Brief Description: Authorizing the use of performance-based contracting for energy services and equipment.
Sponsors: Representatives Doglio, Fitzgibbon, Duerr, Lekanoff, Stearns, McEntire, Ramel and Pollet.
Brief History: Passed House: 3/1/23, 96-0.
Committee Activity: Environment, Energy & Technology: 3/14/23.
Brief Summary of Bill
  • Authorizes state agencies or school districts to independently enter into performance-based contracts for energy equipment and services under certain conditions.
SENATE COMMITTEE ON ENVIRONMENT, ENERGY & TECHNOLOGY
Staff: Angela Kleis (786-7469)
Background:

Performance-Based Contracting for Energy Conservation Projects. Municipalities, including cities, counties, and port districts, may negotiate performance-based contracts with companies that offer water conservation, solid waste reduction, or energy equipment and services.
 
Performance-based contracts for energy conservation have payment terms that are:

  • set as a percentage of the annual energy, water, or solid waste cost savings or benefits achieved through conservation attributable to the contract; or
  • guaranteed by the service provider to be less than the annual energy, water, or solid waste cost savings or benefits attributable to the contract.

 
A state agency or school district may work through the Department of Enterprise Services (DES) to develop and finance energy conservation projects, enter into performance-based contracts for energy services, and contract to sell energy savings from a conservation project.
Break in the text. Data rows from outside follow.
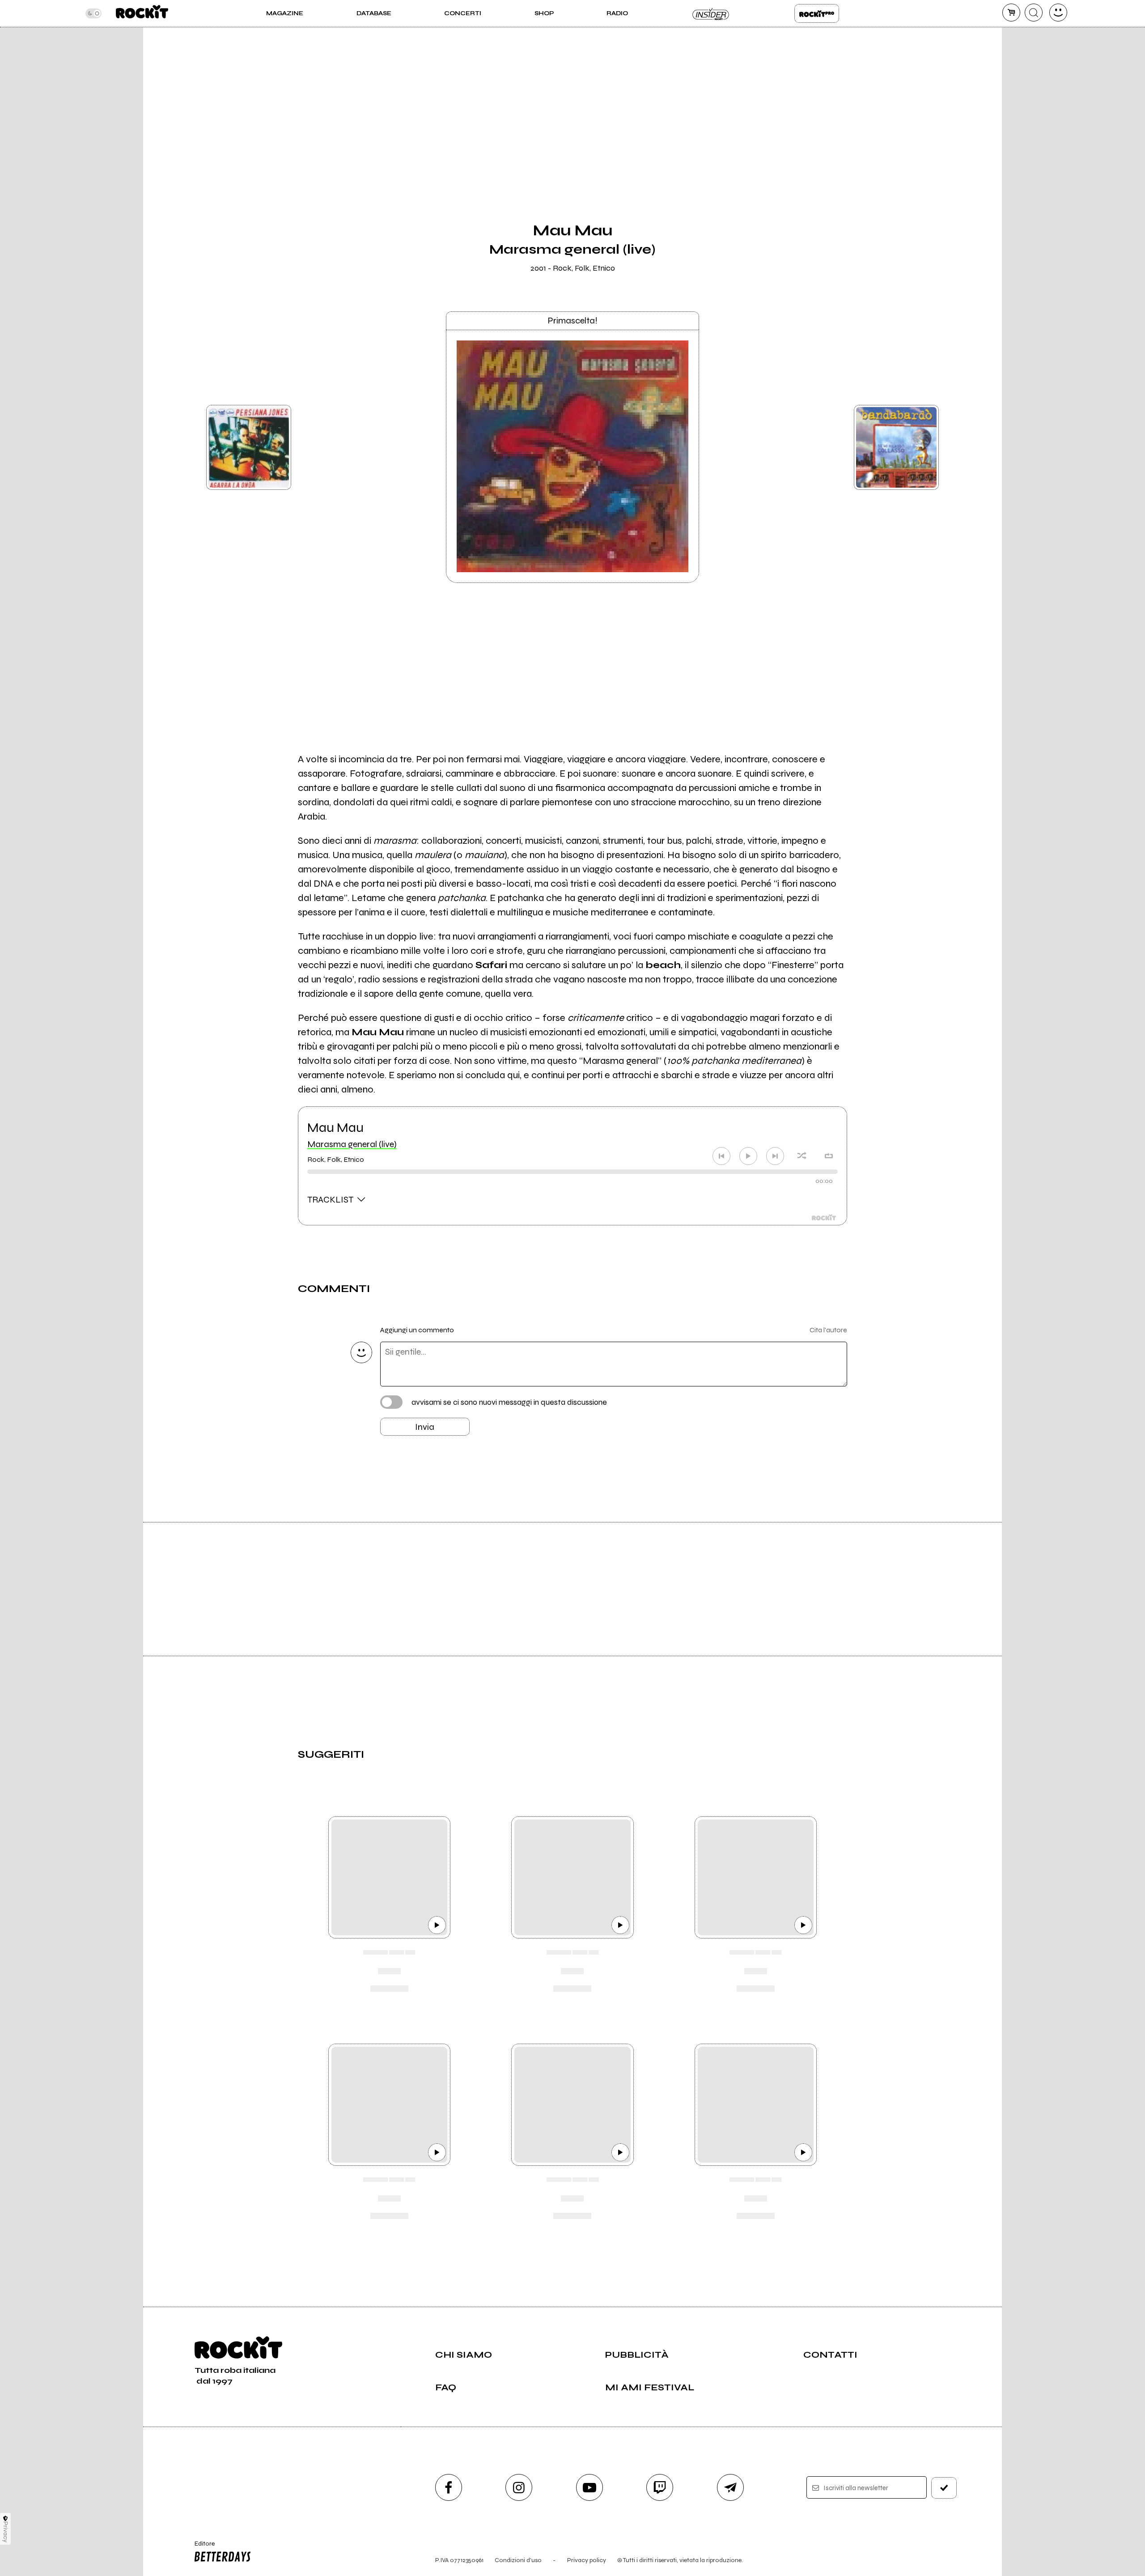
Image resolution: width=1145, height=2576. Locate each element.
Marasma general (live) (352, 1144)
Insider (711, 13)
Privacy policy (586, 2560)
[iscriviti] (944, 2488)
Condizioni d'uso (518, 2560)
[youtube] (589, 2487)
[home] (142, 13)
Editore (200, 2547)
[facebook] (448, 2487)
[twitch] (659, 2487)
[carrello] (1011, 12)
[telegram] (730, 2487)
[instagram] (518, 2487)
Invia (424, 1427)
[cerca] (1034, 12)
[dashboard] (1058, 12)
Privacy (5, 2531)
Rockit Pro (816, 13)
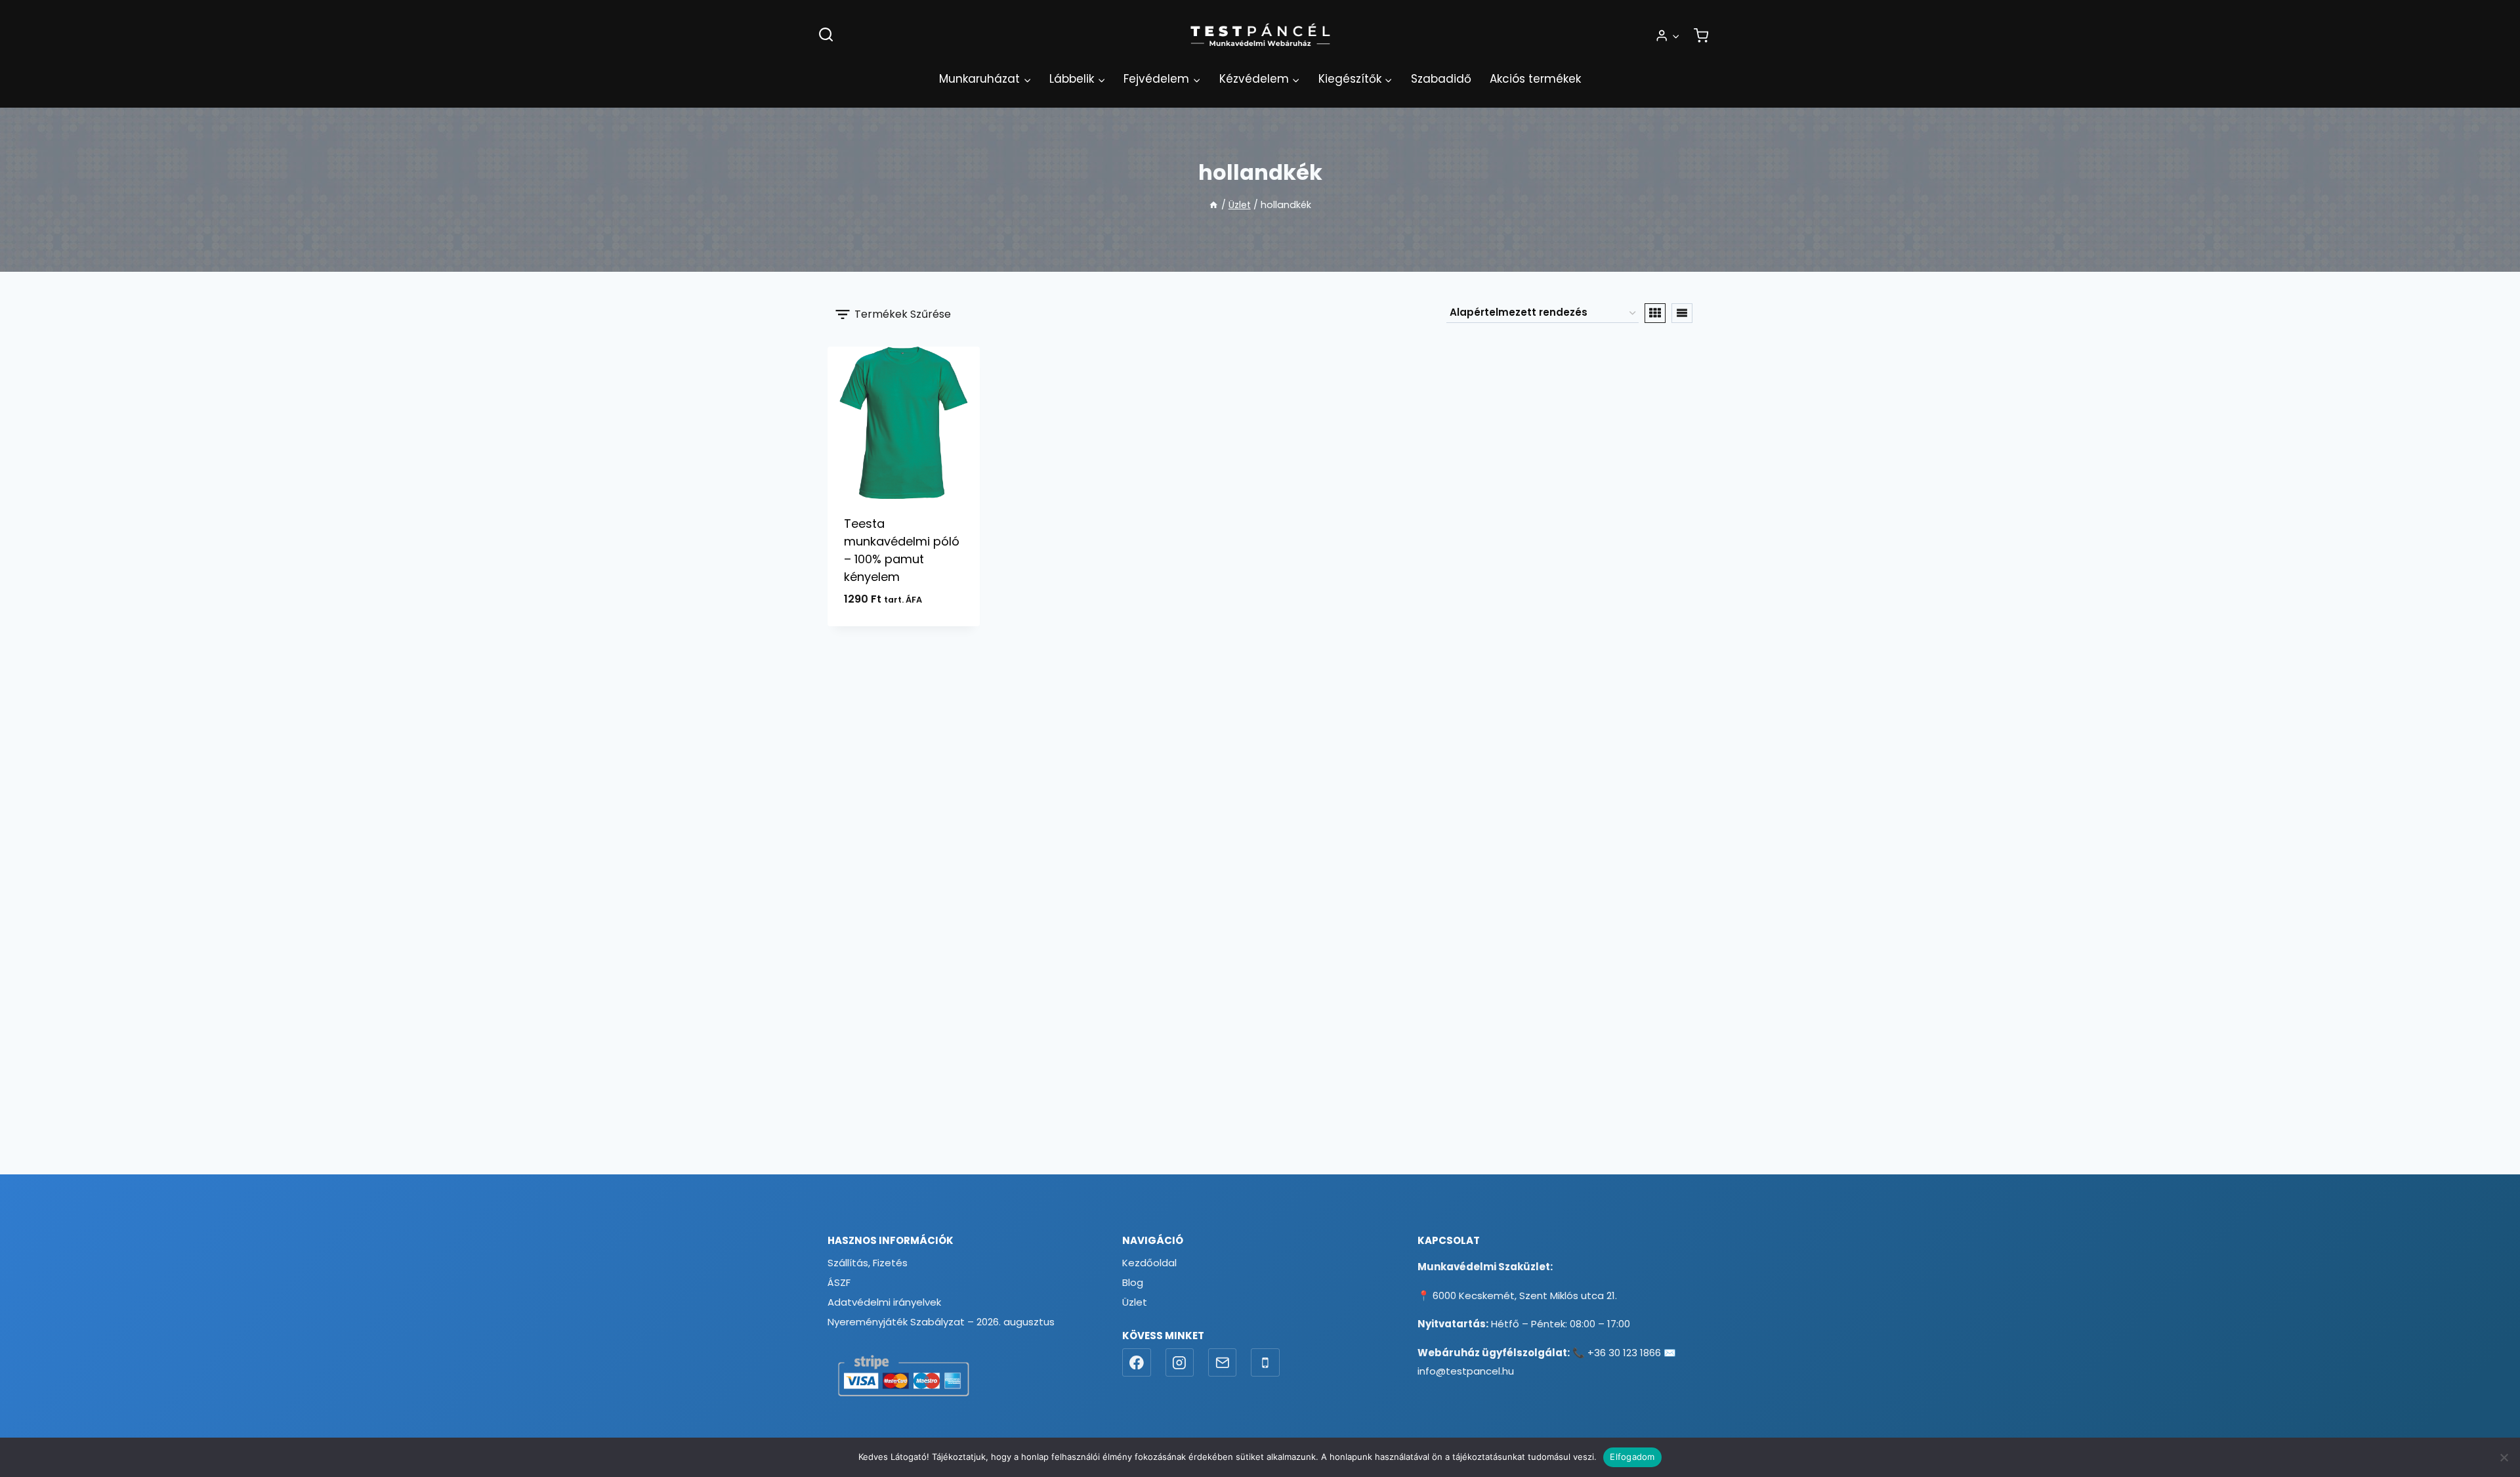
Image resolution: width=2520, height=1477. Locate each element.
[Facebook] (1136, 1362)
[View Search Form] (826, 35)
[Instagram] (1180, 1362)
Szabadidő (1441, 79)
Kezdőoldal (1149, 1263)
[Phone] (1265, 1362)
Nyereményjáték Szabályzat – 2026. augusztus (941, 1322)
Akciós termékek (1535, 79)
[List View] (1681, 313)
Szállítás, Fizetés (868, 1263)
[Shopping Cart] (1701, 35)
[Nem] (2503, 1457)
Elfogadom (1632, 1456)
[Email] (1222, 1362)
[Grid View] (1655, 313)
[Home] (1213, 204)
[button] (1675, 35)
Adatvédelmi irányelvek (884, 1302)
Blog (1132, 1282)
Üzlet (1134, 1302)
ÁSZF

Conservation projects may be funded through DES Energy Savings Performance Contracting process through utility savings, capital funding, grants, or loans. Conservation includes reduced energy consumption, energy demand, energy cost, greenhouse gas emissions, and reduced use or cost of water, wastewater, or solid waste.
 
Certificate of Participation Program. Real property and major equipment acquisitions for state agencies and local governments may be financed through the Certificate of Participation (COP) programs administered by the Office of the State Treasurer (OST). COP programs combine borrowing into larger offerings to reduce the overall cost of financing. For state projects, debt incurred under COP programs does not fall under the state debt limit.
 
OST has adopted policy guidance for COP program financing for energy upgrade projects and for financing contracts for state agency agreements. Under the COP program, OST executes a financing contract agreement between OST and the agency when the COP program issuance occurs. State agencies may use financing contracts to provide all or part of the funding for conservation projects. Except for financing contracts entered into by state and regional universities, the State Finance Committee approves the form of all financing contracts of the state. 
 
Clean Buildings Performance Standard. In 2019 the State Energy Performance Standard (Standard) for commercial buildings was established. The Standard requires the Department of Commerce (Commerce) to establish rules for energy performance standards for covered buildings, collect data on compliance, and report on outcomes. With certain exemptions, there are two tiers of covered buildings under the Standard: 

  • a Tier 1 covered building is a building where the sum of nonresidential, hotel, motel, and dormitory floor areas exceed 50,000 gross square feet, excluding the parking garage area; and
  • a Tier 2 covered building is a building where the sum of multifamily residential, nonresidential, hotel, motel, or dormitory floor areas is greater than 20,000 gross square feet but less than 50,000 gross square feet, excluding the parking garage area, and a multifamily residential building where floor area is equal to or greater than 50,000 gross square feet, excluding the parking garage area.

 
Dates of compliance with the Standard are phased in based on building size. Commerce may impose administrative penalties for building owners who fail to document compliance with the Standard by the compliance deadlines.

Summary of Bill:

Either independently or through DES, state agencies or school districts may finance energy conservation projects at public facilities, enter into performance-based contracts for energy services, and contract to sell energy savings from a conservation project. 
 
State agencies or school districts may contract with entities for energy equipment or services provided to the agency or school district when the following conditions are met:

  • the contract includes terms that transfer ownership of the energy equipment from the state agency or school district to the entity;
  • the entity is responsible for cost-savings and performance guarantees through the terms of the contract;
  • the value of energy equipment or services at the time of contract execution may exceed the fair market value of property leased by the agency or school district, and this must be considered cost-effective; and
  • at the end of the financing term of the contract, equipment ownership must be transferred back to the state agency or school district at no residual value.

 
In addition to financing contracts, state agencies and school districts may use performance-based contracts to provide all or part of the funding for conservation projects.

Appropriation: None.
Fiscal Note: Available.
Creates Committee/Commission/Task Force that includes Legislative members: No.
Effective Date: Ninety days after adjournment of session in which bill is passed.